#### [Selection]
►
Hiking the Clouds: The Journey to Mature Faith

DAY 7 OF 9

The Waypoint of Godliness

The essence of surrender is getting out of God’s way so that He can do in us what He also wants to do through us. – A.W. Tozer

Paul told Timothy, “Great indeed, we confess, is the mystery of godliness” (1 Timothy 3:16). Mystery doesn’t mean nothing can be known about God—it means there are infinite layers to God’s reality, always more to understand and learn about Him. We never “arrive.” We are humbled by how little we actually understand. This humility is the birthplace of surrender.

At the waypoint of Godliness, we learn that maturity in faith is not about achieving more, knowing more, or controlling more. It’s about surrender.

Surrender is not weakness—it is reverence. The Greek word for godliness, eusébeia, literally means “well-directed reverence.” It’s a shift in posture, from demanding answers to trusting God’s presence, from chasing certainty to embracing reality as it is.

In my own journey, I had to learn this the hard way. After projects failed, health collapsed, and plans dissolved, I stopped fighting for control. I didn’t surrender quickly or gracefully—I’m a fighter by nature. But slowly, painfully, I began to let go. I began to accept life as it is, not as I wish it to be. That meant embracing the mystery of God’s ways, my own soul, and the winding road of the future.

At the waypoint of Godliness, we discover the beauty of mystery. We realize how powerless we are to manage life or even our own souls. The illusions of certainty, control, and clarity begin to fall away.
◄
#### [Direction 1]
Can you lay out the entries as a Markdown table with the columns Row and Line, from the line with "Open the Go menu" up to and including the final line of the entries, with each row numbered and blank lines left out?

#### [Dataset records]
►
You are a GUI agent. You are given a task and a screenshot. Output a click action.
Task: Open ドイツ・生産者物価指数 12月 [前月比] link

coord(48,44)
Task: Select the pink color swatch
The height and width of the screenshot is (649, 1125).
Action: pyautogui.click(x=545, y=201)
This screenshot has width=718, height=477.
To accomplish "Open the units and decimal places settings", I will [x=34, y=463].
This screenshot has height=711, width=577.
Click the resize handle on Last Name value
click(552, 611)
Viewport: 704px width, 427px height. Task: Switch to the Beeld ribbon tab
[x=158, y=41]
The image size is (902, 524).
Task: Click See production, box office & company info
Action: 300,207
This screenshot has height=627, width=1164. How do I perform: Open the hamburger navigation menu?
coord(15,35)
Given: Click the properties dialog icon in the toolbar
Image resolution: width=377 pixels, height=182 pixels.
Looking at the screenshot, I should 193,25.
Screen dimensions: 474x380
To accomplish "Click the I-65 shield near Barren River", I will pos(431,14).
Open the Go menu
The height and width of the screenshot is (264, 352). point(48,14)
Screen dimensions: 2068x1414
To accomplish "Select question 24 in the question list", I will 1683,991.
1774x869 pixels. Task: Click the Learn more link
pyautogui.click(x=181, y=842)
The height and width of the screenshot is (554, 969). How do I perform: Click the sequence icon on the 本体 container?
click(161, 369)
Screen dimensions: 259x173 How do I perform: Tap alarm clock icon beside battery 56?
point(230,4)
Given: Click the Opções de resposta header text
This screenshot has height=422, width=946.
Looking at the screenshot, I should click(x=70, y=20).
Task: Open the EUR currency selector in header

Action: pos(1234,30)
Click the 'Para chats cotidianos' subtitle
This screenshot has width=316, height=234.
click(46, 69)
◄
#### [Direction 2]
Could you carry on the devotional reading about the waypoint of Godliness, starting after its last sentence?

#### [Task answer 1]
| Row | Line |
|---|---|
| 1 | Open the Go menu |
| 2 | The height and width of the screenshot is (264, 352). point(48,14) |
| 3 | Screen dimensions: 2068x1414 |
| 4 | To accomplish "Select question 24 in the question list", I will 1683,991. |
| 5 | 1774x869 pixels. Task: Click the Learn more link |
| 6 | pyautogui.click(x=181, y=842) |
| 7 | The height and width of the screenshot is (554, 969). How do I perform: Click the sequence icon on the 本体 container? |
| 8 | click(161, 369) |
| 9 | Screen dimensions: 259x173 How do I perform: Tap alarm clock icon beside battery 56? |
| 10 | point(230,4) |
| 11 | Given: Click the Opções de resposta header text |
| 12 | This screenshot has height=422, width=946. |
| 13 | Looking at the screenshot, I should click(x=70, y=20). |
| 14 | Task: Open the EUR currency selector in header |
| 15 | Action: pos(1234,30) |
| 16 | Click the 'Para chats cotidianos' subtitle |
| 17 | This screenshot has width=316, height=234. |
| 18 | click(46, 69) |

#### [Task answer 2]
Up to this point, we may have thought the Christian life was about figuring things out—believing the right things, praying the right way, doing enough good to show we belong. But godliness isn’t achieved by grasping. It’s found by letting go.

This is where unconditional love begins to take root. We learn to love not only people but reality itself—for what it is and for what it isn’t. We learn to forgive reality. We’re less preoccupied with fixing, perfecting, or controlling, and more willing to rest in the present moment. As Paul wrote, “Godliness with contentment is great gain” (1 Timothy 6:6).

Of course, this doesn’t come naturally. We long for clarity. We want God to explain himself. We want a plan. But often, the deeper answer comes in silence. Like Job, who never got an explanation, we are “comforted with riddles” (as G.K. Chesterton put it). God’s silence itself becomes our teacher.

This surrender also reshapes how we see the church. At this stage, sermons and formulas that once inspired us may now feel too simple. We may even feel tempted to withdraw from community. But godliness calls us to stay. Not because the church is perfect, but precisely because it isn’t. Our deepest experiences of faith are most needed when others around us are still learning to walk. Our limp—our wounds from wrestling with God—becomes a gift to those coming behind us.

Godliness is not about rising above the church, but serving within it. It’s about presence, humility, and surrender—loving God’s people as they are, while also calling them toward what they could be.

In the end, the waypoint of Godliness teaches us this: God is not who we thought He was, and we are not who we thought we were. Yet in that realization, we find peace. We let go of the need to explain, control, or fully understand. We open ourselves to silence, mystery, and trust.

This is the essence of surrender. This is godliness.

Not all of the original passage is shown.